The expansion of the National Natural Gas Pipeline System is the most evident change the natural gas industry is experiencing in the post-reform landscape but companies in this sector can now capture other opportunities as well.

“All the existing pipelines in the country will have open access, allowing us to expand our presence to other locations where the natural gas infrastructure is already present,” says Luis Montgomery, President and CEO of ACCESGAS.

Montgomery says that in Mexico ducts were classified in two categories, consisting of the distribution network, which is used by gas distributors like Fenosa to deliver natural gas to urban locations, and the open-access pipelines, which were PEMEX’s assets that have been transferred to CENAGAS. The company plans to take advantage of the natural gas infrastructure that will be developed as a result of the new regulatory framework.

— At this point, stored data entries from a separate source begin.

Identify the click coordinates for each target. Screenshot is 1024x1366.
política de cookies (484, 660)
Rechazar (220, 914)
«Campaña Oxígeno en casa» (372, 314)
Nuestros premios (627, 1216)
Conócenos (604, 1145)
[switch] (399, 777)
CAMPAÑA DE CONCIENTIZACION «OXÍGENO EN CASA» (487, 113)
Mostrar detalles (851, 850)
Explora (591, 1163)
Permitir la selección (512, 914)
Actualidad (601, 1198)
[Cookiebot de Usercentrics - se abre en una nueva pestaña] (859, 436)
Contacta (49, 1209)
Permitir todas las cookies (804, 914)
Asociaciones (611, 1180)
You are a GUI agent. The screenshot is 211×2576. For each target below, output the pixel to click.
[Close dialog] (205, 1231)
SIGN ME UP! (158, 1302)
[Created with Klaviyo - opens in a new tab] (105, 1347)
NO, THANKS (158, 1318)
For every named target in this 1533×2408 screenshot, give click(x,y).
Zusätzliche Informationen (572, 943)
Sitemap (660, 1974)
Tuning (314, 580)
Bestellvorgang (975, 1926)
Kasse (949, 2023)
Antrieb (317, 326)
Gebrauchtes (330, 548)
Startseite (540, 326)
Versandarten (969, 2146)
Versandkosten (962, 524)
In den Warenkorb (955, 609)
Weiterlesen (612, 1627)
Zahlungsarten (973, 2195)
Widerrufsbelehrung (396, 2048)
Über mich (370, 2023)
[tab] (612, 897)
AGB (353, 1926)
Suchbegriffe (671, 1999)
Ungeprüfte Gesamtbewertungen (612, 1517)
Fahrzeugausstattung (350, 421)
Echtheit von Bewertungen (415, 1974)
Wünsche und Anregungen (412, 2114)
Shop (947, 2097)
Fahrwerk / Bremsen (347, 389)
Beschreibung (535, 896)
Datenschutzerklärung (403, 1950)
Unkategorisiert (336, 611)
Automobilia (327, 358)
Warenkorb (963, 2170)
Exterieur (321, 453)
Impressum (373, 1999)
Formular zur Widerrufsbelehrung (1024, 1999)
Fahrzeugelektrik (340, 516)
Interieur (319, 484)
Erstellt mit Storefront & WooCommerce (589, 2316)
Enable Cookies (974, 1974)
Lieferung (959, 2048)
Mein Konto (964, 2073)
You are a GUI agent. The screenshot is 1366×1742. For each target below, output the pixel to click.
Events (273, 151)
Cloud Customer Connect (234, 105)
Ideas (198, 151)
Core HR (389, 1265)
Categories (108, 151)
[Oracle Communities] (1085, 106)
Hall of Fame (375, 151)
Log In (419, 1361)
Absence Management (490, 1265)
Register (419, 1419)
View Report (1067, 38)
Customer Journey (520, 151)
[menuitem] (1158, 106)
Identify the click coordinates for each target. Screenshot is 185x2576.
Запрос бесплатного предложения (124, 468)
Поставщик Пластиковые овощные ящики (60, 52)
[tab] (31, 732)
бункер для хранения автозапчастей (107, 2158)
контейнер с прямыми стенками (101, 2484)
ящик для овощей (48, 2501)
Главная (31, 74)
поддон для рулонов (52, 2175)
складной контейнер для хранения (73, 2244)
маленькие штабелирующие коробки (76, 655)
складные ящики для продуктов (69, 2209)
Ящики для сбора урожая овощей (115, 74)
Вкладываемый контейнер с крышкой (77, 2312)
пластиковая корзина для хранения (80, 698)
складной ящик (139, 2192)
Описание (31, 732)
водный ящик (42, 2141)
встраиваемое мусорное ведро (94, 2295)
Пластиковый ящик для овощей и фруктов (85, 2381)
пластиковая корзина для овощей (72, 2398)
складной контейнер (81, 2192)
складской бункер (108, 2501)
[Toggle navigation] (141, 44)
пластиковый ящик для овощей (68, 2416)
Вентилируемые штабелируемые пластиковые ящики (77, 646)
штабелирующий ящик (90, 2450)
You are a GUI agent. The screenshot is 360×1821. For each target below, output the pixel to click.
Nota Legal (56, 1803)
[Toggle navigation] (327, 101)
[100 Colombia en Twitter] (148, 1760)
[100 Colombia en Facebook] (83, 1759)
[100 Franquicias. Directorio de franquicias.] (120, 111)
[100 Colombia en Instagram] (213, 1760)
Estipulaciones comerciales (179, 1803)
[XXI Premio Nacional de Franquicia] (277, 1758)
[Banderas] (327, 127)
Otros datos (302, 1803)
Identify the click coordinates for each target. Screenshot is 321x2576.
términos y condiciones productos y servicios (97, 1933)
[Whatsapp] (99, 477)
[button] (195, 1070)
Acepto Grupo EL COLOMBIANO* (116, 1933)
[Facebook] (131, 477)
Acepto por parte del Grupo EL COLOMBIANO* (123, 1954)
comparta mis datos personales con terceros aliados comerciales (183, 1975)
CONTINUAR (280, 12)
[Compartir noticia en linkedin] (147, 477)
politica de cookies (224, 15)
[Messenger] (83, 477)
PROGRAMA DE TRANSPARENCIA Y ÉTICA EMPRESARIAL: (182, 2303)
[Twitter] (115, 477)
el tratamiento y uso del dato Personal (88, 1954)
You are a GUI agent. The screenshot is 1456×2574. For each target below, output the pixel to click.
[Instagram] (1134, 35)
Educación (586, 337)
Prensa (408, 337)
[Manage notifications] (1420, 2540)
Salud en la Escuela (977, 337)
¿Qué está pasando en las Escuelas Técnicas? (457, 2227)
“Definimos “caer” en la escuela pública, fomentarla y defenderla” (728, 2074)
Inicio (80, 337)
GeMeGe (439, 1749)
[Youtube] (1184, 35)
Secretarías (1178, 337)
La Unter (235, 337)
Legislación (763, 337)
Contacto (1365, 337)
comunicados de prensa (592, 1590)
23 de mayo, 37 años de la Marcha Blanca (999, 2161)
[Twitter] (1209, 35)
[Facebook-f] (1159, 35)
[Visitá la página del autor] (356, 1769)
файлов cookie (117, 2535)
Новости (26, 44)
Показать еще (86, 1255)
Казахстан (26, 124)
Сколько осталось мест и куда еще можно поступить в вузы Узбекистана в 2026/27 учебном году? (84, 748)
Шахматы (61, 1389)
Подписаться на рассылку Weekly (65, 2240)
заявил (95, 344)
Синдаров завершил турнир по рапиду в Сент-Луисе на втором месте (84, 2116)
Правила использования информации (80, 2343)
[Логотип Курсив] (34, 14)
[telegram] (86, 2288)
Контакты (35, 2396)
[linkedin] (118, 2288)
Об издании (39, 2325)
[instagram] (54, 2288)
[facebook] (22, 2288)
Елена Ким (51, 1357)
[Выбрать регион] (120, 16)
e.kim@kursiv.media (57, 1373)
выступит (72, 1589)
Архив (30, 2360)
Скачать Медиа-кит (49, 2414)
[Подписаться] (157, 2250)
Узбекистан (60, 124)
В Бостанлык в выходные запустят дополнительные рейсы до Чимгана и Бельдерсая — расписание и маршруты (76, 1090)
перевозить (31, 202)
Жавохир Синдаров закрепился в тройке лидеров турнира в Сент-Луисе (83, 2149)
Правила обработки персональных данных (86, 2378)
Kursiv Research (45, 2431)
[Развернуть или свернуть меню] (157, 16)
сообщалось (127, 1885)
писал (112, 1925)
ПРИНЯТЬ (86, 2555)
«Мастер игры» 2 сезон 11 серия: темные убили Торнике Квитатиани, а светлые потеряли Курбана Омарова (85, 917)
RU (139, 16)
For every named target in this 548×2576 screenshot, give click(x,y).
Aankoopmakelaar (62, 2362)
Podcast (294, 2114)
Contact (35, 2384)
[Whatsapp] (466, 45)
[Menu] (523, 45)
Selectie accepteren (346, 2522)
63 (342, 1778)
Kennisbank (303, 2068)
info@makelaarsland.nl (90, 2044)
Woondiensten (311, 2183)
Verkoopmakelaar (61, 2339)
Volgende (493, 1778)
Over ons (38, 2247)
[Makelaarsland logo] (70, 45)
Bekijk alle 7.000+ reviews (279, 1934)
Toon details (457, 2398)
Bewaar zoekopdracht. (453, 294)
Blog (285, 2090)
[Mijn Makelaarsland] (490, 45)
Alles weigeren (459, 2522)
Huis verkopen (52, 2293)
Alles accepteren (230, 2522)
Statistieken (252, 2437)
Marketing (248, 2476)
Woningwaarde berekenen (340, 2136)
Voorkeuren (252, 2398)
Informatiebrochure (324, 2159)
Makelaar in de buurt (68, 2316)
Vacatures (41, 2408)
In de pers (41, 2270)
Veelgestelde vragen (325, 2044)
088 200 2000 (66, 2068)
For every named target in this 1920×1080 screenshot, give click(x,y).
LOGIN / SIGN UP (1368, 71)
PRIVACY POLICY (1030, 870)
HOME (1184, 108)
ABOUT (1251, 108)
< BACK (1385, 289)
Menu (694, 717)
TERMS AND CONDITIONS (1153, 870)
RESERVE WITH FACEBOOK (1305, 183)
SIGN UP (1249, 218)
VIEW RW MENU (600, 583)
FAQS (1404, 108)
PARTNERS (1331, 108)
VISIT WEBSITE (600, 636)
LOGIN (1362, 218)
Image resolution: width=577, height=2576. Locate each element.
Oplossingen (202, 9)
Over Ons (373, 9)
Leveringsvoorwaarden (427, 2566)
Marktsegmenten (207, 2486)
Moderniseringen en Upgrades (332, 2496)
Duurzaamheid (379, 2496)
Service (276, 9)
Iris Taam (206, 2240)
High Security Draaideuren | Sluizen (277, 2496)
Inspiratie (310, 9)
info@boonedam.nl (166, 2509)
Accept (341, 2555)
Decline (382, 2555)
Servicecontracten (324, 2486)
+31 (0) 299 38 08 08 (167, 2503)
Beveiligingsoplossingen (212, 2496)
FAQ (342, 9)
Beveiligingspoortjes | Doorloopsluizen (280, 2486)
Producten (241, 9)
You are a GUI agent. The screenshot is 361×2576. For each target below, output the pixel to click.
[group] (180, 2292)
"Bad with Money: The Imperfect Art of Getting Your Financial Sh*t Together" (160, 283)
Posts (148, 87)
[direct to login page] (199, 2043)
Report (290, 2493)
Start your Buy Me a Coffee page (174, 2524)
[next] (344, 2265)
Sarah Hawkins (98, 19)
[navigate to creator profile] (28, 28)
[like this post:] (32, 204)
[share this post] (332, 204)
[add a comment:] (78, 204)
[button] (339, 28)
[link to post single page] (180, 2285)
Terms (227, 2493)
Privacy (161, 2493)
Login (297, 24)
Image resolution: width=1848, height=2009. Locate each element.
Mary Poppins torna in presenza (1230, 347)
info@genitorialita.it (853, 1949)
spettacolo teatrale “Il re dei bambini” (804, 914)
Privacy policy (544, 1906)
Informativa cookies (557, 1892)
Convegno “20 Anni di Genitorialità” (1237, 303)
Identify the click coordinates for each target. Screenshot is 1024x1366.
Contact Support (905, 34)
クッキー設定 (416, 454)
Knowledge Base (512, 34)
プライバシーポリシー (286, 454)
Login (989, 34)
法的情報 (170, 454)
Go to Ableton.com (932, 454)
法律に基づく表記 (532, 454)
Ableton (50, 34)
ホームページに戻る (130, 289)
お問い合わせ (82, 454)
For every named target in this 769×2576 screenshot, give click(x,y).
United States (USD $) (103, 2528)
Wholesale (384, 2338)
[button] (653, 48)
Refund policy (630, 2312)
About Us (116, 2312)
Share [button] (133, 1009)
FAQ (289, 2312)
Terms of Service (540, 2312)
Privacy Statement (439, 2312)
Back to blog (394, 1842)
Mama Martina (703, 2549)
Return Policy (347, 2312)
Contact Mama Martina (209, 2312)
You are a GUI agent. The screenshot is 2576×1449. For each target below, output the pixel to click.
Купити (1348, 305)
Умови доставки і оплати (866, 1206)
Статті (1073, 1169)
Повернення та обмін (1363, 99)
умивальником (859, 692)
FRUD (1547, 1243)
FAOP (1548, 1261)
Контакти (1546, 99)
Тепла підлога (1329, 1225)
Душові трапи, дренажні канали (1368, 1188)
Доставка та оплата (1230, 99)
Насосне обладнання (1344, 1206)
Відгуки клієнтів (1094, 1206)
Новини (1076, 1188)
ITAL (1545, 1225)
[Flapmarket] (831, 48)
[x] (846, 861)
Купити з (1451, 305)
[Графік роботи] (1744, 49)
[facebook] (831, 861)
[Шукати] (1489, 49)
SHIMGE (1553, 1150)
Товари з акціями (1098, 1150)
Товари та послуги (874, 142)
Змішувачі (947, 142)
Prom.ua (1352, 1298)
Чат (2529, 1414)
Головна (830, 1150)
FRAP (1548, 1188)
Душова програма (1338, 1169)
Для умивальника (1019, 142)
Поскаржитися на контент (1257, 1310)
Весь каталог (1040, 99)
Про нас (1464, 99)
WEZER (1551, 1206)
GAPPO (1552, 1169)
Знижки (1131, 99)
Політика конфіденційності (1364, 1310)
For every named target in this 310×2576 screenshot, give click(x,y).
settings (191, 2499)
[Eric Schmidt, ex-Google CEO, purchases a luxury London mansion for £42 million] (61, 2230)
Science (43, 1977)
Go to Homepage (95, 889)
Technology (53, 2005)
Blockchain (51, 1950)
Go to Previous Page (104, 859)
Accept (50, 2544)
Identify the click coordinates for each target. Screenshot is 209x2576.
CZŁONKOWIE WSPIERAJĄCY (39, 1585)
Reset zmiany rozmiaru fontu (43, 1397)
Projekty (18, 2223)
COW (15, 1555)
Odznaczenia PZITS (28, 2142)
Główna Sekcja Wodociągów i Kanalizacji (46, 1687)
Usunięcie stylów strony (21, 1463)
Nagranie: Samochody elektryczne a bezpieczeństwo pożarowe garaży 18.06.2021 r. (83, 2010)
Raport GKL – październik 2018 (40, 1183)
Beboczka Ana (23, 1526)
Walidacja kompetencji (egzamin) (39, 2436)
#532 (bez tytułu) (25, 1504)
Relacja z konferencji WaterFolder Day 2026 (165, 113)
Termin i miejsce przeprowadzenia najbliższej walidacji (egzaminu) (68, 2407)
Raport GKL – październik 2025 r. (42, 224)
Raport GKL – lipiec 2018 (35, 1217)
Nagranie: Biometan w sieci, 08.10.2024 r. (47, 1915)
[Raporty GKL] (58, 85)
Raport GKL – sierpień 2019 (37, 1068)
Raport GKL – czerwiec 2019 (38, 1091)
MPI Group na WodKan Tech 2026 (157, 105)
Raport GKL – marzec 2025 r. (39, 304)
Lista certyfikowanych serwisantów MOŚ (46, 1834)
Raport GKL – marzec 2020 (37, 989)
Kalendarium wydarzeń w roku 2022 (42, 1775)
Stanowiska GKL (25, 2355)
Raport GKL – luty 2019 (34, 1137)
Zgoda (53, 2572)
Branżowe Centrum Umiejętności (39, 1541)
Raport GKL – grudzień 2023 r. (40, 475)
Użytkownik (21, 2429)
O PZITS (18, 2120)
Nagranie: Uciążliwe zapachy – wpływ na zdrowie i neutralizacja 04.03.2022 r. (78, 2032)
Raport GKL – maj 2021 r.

ACCESGAS is dedicated to the construction of pipelines but it also distributes natural gas by compressing the fuel, shipping it by truck and decompressing it once it reaches clients’ facilities. “Our company gears its services toward industrial users, which are usually located in places where natural gas infrastructure is available. In these industrial settings we offer companies turnkey projects for natural gas transportation and delivery,” says Montgomery.

Using pipelines is an efficient and cost-effective solution when a company is located near an open-access pipeline and has high consumption rates. But virtual pipelines are an attractive alternative when building physical transportation infrastructure does not make sense from a financial perspective. In fact, Montgomery believes delivering gas by vehicle is a better option for facilities located over 300km away from the main system.

Clients have safety concerns regarding natural gas transportation but Montgomery points out that the vehicles used for transporting CNG have high safety standards and are specially designed to withstand the high pressures required to transport this fuel. “All the vehicles we use have undergone several safety tests for leakage, heat or destruction. Our fleet is made of vehicles with steel fiber tanks whose resistance has been tested under several extreme conditions.” ACCESGAS routinely examines its vehicles to guarantee they are in optimal condition.

The company’s business model consists of delivering turnkey projects in which ACCESGAS provides all the financing and technical skills required except for internal connection pipelines, which have to be constructed by the client. This model allows ACCESGAS to maintain ownership of the pipeline, charging the company for the amount of natural gas used and a capacity usage fee. The company’s CNG area follows a similar model in which ACCESGAS finances the infrastructure required to deliver natural gas by vehicle, including the compression stations.

Montgomery highlights that clients also experience economic savings from fuel cost reductions by replacing LPG or propane with natural gas, which is cheaper and has a smaller environmental impact.

ACCESGAS has a nationwide presence. The company recently inaugurated its first compression station in the Bajio region and it has three more compression stations in the works to be located in the southern, western and Bajio regions.

As for pipelines, Montgomery says his company already has projects for Veracruz, Jalisco, Sonora, Sinaloa and the Mexico City outskirts. “All our projects consist of medium to small-sized ducts that connect different industries with the National Natural Gas Pipeline System, amounting to 65km. In addition, we are compressing 100,000m3 per day in our virtual pipelines and CNG transportation division, although we expect this figure to reach 600,000m3 over the next six months, which will require a US$45 million investment.”